-- EXTRACTED RECORDS start --

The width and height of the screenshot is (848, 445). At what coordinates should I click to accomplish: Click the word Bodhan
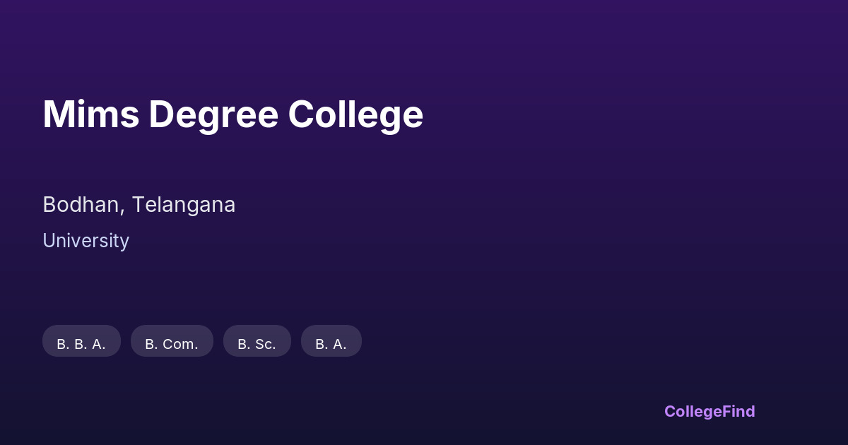82,205
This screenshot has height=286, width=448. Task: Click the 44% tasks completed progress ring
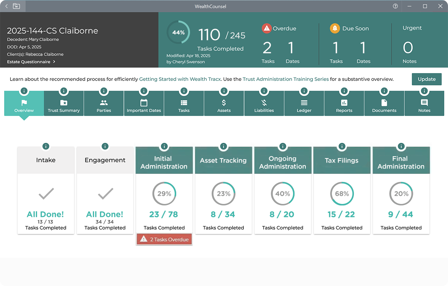(178, 32)
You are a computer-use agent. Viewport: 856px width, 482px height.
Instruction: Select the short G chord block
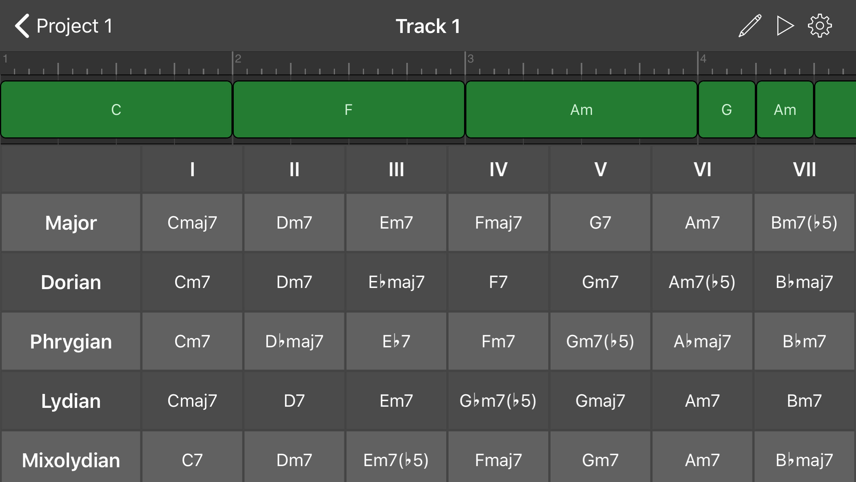(726, 109)
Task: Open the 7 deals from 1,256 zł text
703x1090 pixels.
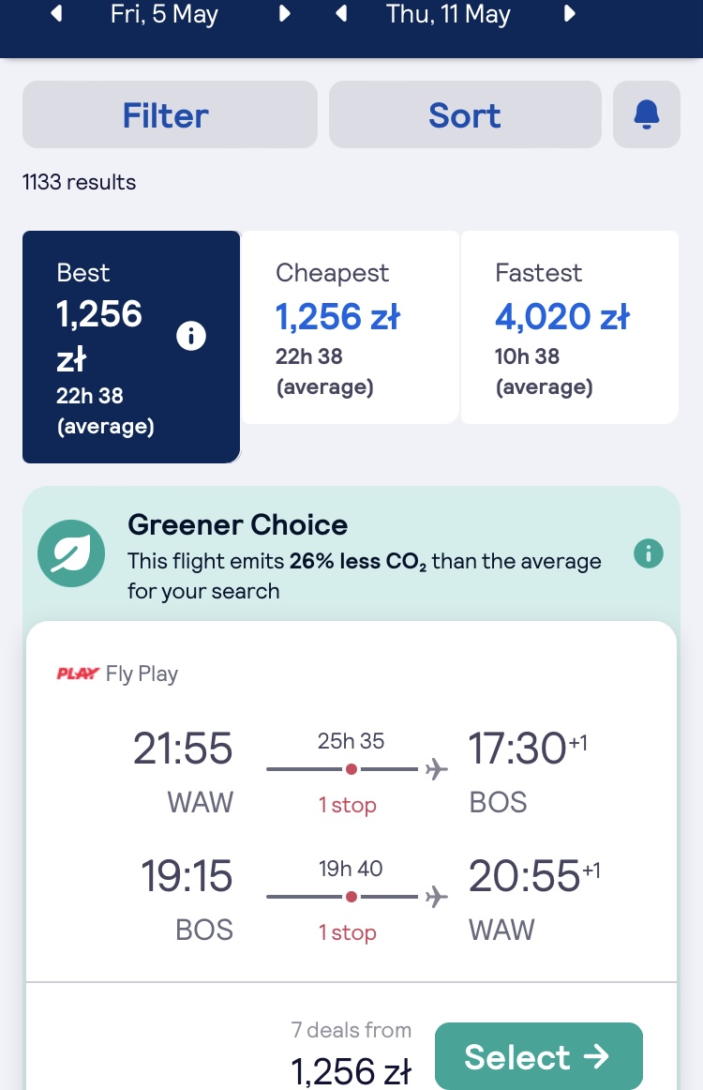Action: point(351,1053)
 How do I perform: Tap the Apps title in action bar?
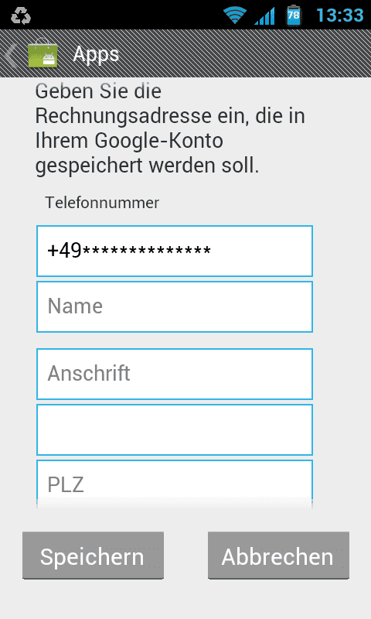[96, 54]
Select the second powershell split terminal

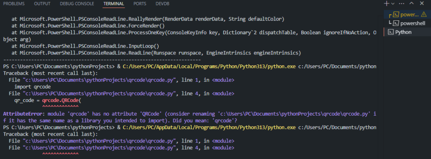pos(407,23)
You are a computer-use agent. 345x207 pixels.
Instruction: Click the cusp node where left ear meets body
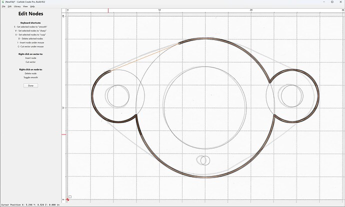click(137, 115)
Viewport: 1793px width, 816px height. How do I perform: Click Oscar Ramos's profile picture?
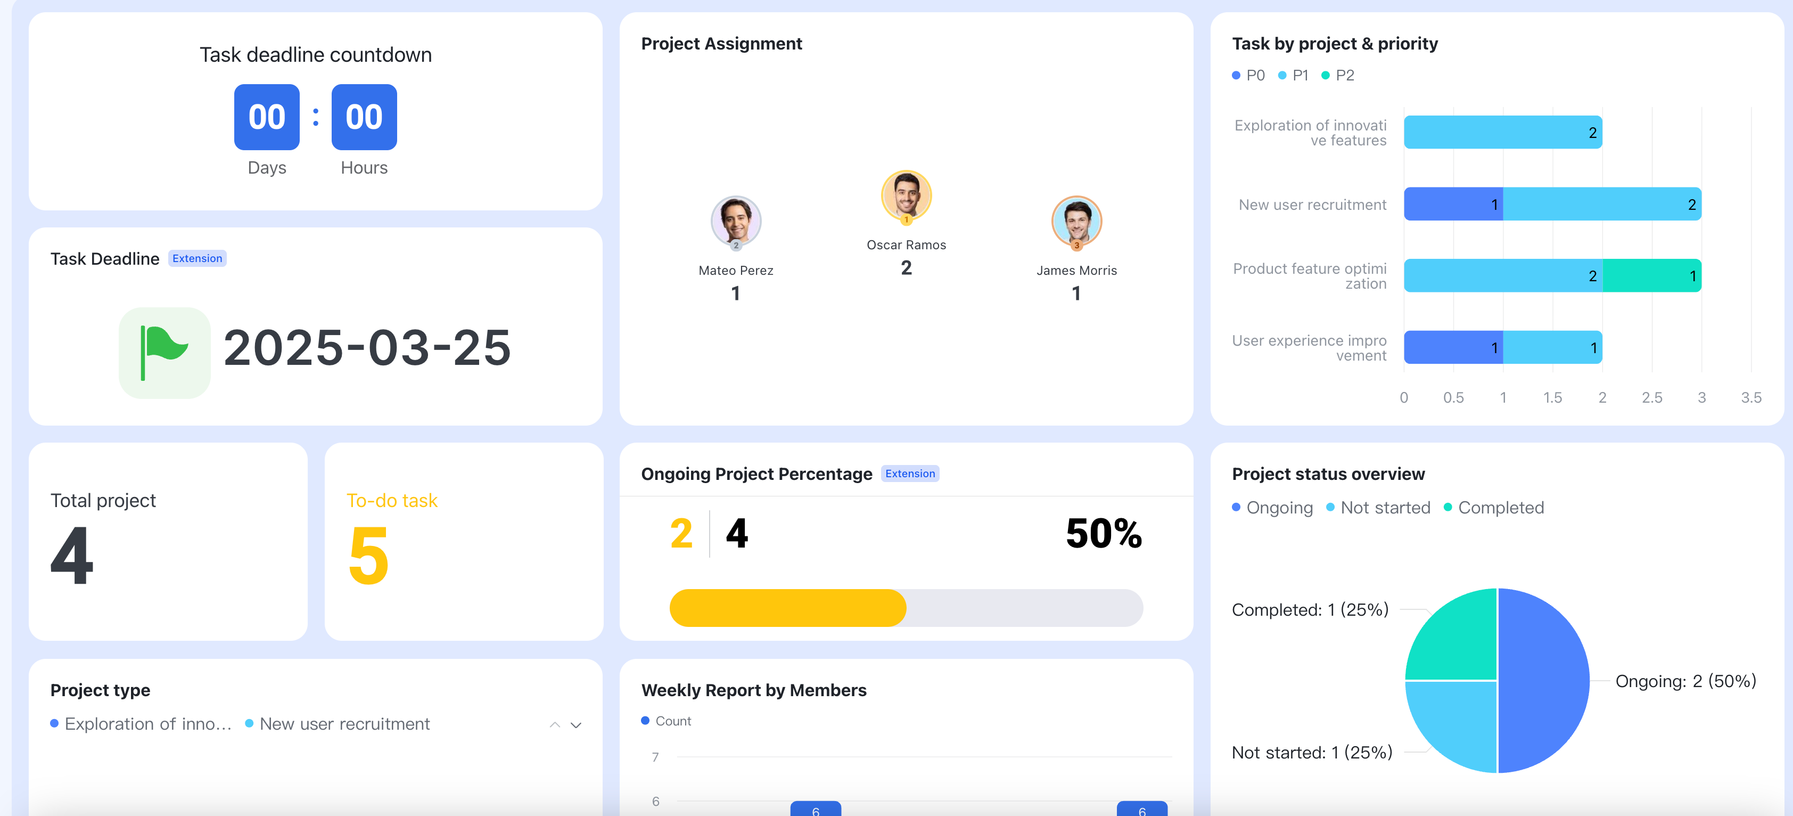(x=906, y=195)
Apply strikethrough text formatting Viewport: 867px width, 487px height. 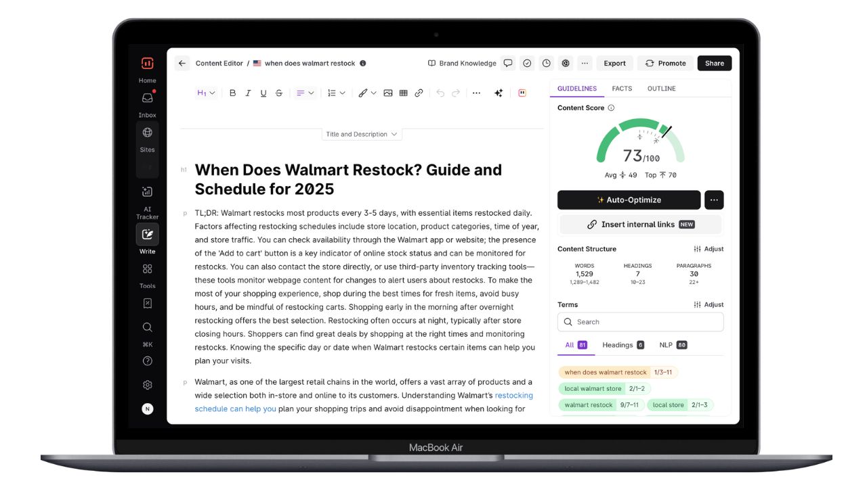(x=278, y=93)
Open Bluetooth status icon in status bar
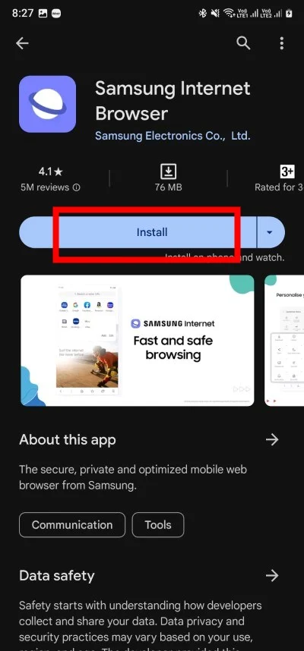The width and height of the screenshot is (304, 651). 202,14
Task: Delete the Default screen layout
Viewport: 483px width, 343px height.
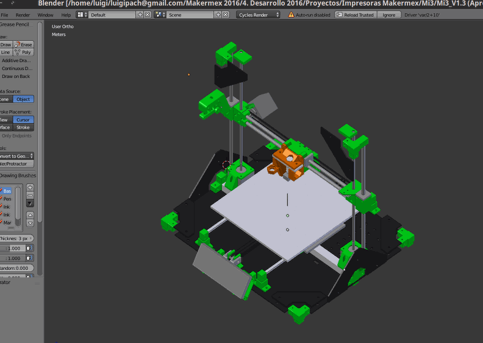Action: click(x=148, y=15)
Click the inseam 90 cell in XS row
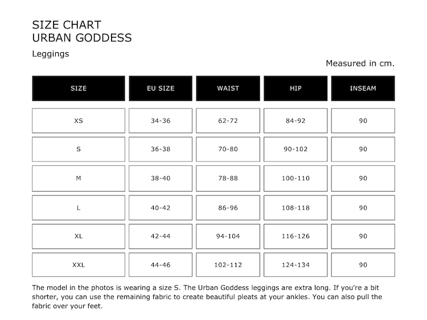Screen dimensions: 427x320 tap(363, 121)
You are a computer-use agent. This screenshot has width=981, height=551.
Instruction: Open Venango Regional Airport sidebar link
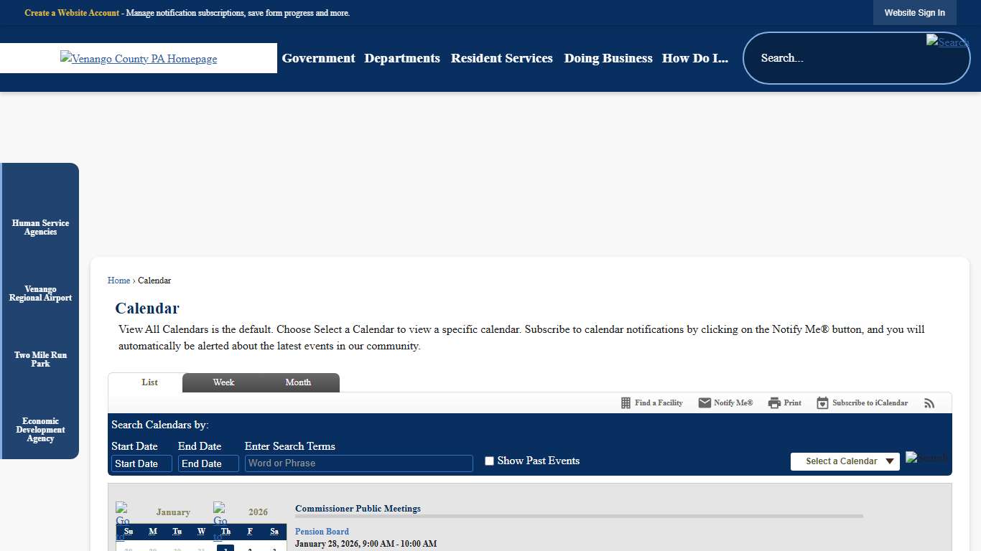pyautogui.click(x=40, y=293)
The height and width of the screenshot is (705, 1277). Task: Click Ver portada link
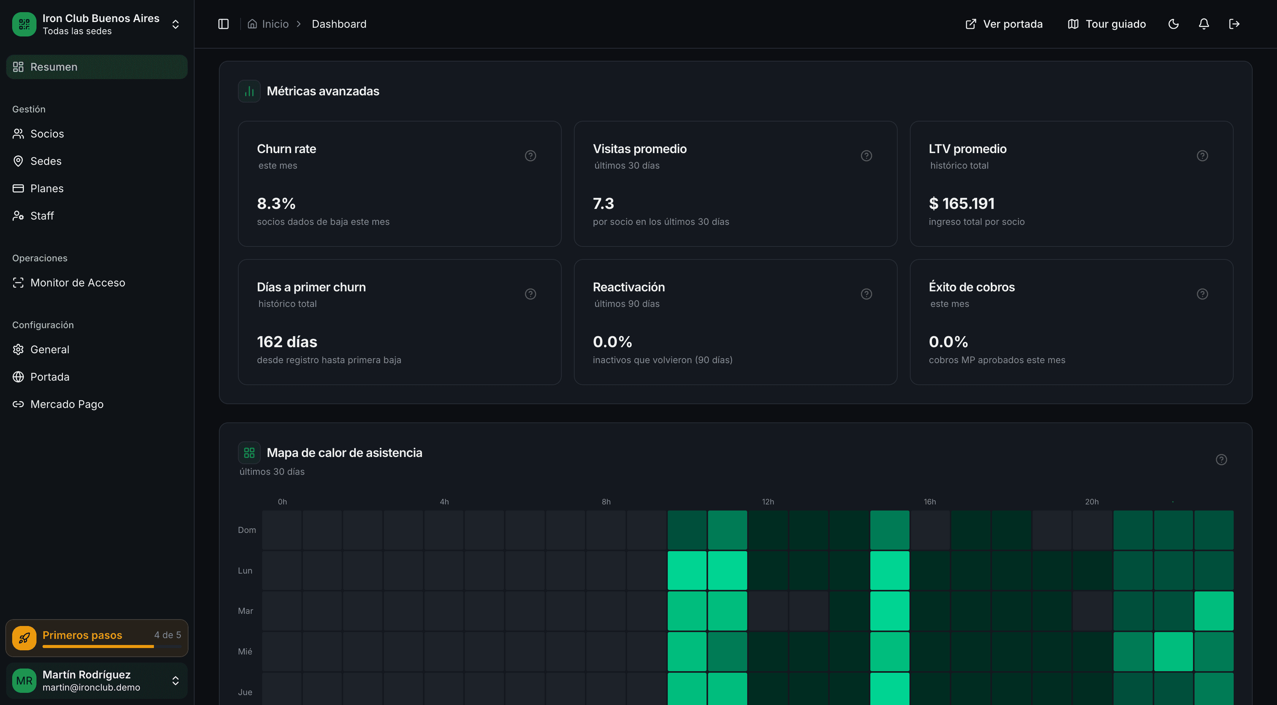point(1004,24)
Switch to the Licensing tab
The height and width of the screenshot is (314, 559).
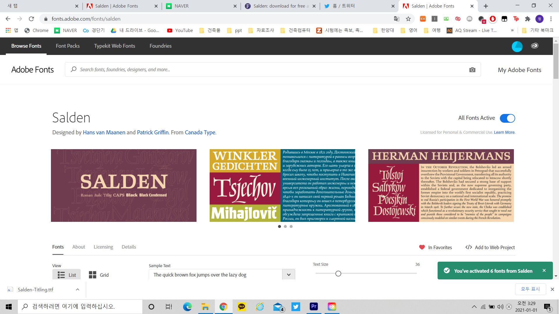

-- EXTRACTED RECORDS end --

> [GIVEN INSTRUCTION]: Can you echo, word for word, every line from the one containing "Click the inseam 90 cell in XS row" up to and including the last of the lines, leaving the pictures out of your answer?

> [TASK OUTPUT]:
Click the inseam 90 cell in XS row
Screen dimensions: 427x320 tap(363, 121)
You are a computer-use agent. This screenshot has width=981, height=551.
Instruction: Open Venango Regional Airport sidebar link
pyautogui.click(x=40, y=293)
The height and width of the screenshot is (705, 1277). Task: Click Ver portada link
point(1004,24)
Switch to the Licensing tab
The height and width of the screenshot is (314, 559).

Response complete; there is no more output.